* ESERCIZIO SCRITTO A
Traduci in inglese la frase "Ogni sasso porterà la sua sorpresa." tratta dal brano sulle scelte antieconomiche.
* ESERCIZIO SCRITTO B
Ricopia dai record le righe a partire da quella che contiene "Where should I click to: Expand" e fermati dopo quella che contiene "pyautogui.click(x=314, y=237)".

* ESTRATTO DELLA FONTE
Scelte antieconomiche

Rinaturalizzare il corso cementato di un fiume canalizzato? E' una scelta antieconomica, risponde cortese il presidente del Consorzio di Bonifica Acque Risorgive, e quindi non realizzabile. E' una frase che mi è rimasta impressa, mi gira e rigira suscitando echi, umori e risate. Di certo il direttore voleva intendere che richiederebbe ingenti finanziamenti e che esulano dalla gestione ordinaria del Consorzio. In senso lato il significato dell'affermazione era che il denaro necessario per demolire la struttura in cemento e rimodellare il corso del fiume era molto alto e non presentava ritorni, nello stesso sistema di misura, tali da giustificare la spesa.
Nella forza di questa argomentazione sta sintetizzato la preponderanza, nella nostra attuale società, delle logiche economico-finanziarie su tutti gli altri aspetti (sociale, culturale, politico, ambientale ecc.). O almeno così sembrerebbe salvo poi macroscopiche difformità. Prendiamo ad esempio il Mose alle bocche di porto della laguna veneta, questa opera idraulica faraonica che tanto ci costa e ci fa discutere. Chiarisco, a scanso di equivoci, che io sono un oppositore del progetto che spero verrà smobilitato per quel che possibile destinando altrove le ingenti risorse per il completamento e per la successiva manutenzione. Possiamo dire che il Mose sia un'opera "economicamente conveniente"?
La presunta capacità di fermare le alte maree medie (ma non quelle eccezionali) a cui purtroppo siamo avvezzi a Chioggia, Venezia e nelle altre isole lagunari dovrebbe essere il maggior vantaggio. Questi eventi però sono quelli che causano i minori danni visto che da anni ci stiamo convivendo. Sono le maree sopra il metro e sessanta che lasciano scie di danni (mia moglie ha perso l'auto parcheggiata in calle e sommersa fino al motore nel 2012). Come qualsiasi transazione e prestazione economica ovviamente i lavori di realizzazione sono un vantaggio per chi li esegue e per chi intasca mazzette purtroppo. Allora posso affermare con sicurezza che anche il Mose è un'opera antieconomica.
Dunque l'economicità o meno di un intervento può essere un buon parametro per un'azienda ma non per interventi che riguardano la gestione dei beni comuni della comunità, la sua incolumità e la qualità dell'ambiente in cui si inserisce questa comunità. Abbiamo enormi spese militari ad esempio perchè crediamo che sia indispensabile per la nostra sicurezza avere un esercito professionale e modernamente armato e via dicendo. Dunque ritornando al nostro fiume canalizzato in un letto rettilineo di cemento possiamo provare a spostare l'attenzione su una visione più ampia in cui inserirlo. Biodiversità. Parola di moda, etichetta nuova per descrivere una caratteristica del nostro ambiente che stiamo impoverendo continuamente. Esempio. Se rivolto diciamo dieci sassi grandi come il mio piede in un prato stabile a due passi dal bosco in Valcamonica troverò facilmente formiche, porcellini di terra, millepiedi, altri insetti, magari un orbettino. Ogni sasso porterà la sua sorpresa.

* RECORD DEL DATASET
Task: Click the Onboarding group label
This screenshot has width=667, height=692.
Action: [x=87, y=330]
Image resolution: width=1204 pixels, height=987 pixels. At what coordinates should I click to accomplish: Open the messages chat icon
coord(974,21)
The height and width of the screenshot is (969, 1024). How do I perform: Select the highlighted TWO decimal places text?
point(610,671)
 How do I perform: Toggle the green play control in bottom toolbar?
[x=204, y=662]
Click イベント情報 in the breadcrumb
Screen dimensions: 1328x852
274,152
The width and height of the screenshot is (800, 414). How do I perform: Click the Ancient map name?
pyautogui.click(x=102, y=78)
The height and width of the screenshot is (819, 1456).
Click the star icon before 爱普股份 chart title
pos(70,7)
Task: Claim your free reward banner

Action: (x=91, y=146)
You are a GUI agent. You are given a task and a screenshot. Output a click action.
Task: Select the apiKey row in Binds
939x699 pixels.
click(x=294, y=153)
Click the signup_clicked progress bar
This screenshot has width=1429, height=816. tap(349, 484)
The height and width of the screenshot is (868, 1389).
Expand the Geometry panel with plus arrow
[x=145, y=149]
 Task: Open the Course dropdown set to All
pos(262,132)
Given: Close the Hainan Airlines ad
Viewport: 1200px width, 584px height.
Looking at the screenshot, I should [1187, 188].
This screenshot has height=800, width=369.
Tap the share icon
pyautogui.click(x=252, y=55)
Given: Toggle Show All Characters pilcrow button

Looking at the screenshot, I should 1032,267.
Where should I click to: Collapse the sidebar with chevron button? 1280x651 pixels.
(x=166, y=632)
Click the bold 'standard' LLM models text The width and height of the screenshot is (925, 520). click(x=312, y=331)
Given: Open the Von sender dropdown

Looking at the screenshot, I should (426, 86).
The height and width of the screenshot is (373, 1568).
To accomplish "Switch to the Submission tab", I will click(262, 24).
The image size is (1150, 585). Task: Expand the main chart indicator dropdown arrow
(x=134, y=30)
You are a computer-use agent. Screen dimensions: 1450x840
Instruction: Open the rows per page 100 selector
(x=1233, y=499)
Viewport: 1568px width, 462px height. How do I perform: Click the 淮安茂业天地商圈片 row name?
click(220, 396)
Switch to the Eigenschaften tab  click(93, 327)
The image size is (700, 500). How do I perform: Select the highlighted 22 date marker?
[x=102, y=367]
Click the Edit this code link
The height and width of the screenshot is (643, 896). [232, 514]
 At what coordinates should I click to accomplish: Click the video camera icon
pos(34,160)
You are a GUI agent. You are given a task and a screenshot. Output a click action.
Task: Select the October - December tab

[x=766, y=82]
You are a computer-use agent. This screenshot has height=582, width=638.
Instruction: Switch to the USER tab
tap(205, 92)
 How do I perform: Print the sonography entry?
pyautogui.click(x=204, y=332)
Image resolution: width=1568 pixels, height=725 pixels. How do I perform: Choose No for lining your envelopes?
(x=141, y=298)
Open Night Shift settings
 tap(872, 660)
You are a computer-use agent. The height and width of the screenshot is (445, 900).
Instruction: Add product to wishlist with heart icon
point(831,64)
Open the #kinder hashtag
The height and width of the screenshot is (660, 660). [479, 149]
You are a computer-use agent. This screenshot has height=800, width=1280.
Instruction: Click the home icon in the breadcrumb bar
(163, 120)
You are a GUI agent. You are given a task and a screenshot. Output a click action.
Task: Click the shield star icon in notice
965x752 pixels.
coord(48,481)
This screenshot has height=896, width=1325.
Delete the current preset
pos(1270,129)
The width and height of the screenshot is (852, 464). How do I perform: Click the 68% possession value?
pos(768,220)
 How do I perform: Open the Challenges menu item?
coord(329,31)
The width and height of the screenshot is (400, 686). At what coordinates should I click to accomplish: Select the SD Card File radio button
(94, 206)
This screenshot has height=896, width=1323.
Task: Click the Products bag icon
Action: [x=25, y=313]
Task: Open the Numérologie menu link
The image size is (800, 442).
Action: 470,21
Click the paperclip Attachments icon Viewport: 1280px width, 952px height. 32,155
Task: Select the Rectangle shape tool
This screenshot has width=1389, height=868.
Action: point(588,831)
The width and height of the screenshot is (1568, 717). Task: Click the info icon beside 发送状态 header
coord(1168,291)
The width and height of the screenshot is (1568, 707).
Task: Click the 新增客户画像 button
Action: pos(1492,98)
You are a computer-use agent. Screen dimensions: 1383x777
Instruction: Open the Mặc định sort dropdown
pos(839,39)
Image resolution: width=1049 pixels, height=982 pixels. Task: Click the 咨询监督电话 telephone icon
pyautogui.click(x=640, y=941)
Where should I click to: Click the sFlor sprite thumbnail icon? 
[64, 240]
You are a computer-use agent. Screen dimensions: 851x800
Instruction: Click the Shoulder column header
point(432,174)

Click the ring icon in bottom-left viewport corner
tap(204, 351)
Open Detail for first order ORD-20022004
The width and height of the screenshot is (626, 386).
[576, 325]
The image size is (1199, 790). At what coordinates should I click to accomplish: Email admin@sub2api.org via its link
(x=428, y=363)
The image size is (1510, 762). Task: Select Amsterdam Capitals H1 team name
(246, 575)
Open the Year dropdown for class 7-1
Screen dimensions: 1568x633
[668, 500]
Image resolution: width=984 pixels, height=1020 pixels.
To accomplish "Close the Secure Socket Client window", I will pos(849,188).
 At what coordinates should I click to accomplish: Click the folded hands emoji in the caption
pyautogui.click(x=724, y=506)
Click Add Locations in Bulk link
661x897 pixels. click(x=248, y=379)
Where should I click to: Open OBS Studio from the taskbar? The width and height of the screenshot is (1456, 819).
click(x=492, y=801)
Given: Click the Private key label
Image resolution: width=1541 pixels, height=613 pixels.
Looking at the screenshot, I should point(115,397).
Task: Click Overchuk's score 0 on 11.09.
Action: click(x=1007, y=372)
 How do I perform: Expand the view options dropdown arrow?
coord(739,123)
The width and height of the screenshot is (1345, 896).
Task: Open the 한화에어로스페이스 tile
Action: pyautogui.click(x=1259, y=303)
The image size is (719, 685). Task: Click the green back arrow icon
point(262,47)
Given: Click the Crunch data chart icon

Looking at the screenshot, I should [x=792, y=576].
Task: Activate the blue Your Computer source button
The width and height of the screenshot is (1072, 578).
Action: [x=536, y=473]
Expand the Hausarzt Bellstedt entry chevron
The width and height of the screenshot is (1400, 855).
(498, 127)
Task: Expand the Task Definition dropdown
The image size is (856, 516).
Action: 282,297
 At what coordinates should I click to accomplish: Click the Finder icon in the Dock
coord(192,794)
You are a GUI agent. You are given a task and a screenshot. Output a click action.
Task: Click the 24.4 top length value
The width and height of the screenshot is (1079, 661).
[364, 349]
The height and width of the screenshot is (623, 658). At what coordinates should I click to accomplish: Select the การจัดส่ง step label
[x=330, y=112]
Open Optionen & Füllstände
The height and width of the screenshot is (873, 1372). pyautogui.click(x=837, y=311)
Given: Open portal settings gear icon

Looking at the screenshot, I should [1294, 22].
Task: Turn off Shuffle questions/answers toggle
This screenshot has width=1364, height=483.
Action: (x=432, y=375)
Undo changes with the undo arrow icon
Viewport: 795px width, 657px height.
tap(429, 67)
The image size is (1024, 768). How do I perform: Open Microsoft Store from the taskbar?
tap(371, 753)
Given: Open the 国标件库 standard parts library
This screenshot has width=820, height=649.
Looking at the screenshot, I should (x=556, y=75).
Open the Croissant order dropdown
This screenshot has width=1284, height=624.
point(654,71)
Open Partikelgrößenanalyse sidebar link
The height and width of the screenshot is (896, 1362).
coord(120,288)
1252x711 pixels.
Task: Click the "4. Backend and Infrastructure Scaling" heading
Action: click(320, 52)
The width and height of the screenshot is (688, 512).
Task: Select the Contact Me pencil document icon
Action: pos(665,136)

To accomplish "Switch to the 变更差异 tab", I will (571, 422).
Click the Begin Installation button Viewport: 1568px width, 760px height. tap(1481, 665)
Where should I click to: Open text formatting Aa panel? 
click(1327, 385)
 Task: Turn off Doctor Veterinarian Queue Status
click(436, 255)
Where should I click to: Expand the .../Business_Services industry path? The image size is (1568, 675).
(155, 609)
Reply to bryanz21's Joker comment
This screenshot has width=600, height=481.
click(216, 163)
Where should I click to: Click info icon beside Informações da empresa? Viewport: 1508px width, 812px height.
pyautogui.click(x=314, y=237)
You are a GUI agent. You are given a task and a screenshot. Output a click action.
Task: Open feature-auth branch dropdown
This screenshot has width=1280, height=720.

* RISULTATO A
Each stone will bring its own surprise.

* RISULTATO B
Where should I click to: Expand the .../Business_Services industry path? The image size is (1568, 675).
(155, 609)
Reply to bryanz21's Joker comment
This screenshot has width=600, height=481.
click(216, 163)
Where should I click to: Click info icon beside Informações da empresa? Viewport: 1508px width, 812px height.
pyautogui.click(x=314, y=237)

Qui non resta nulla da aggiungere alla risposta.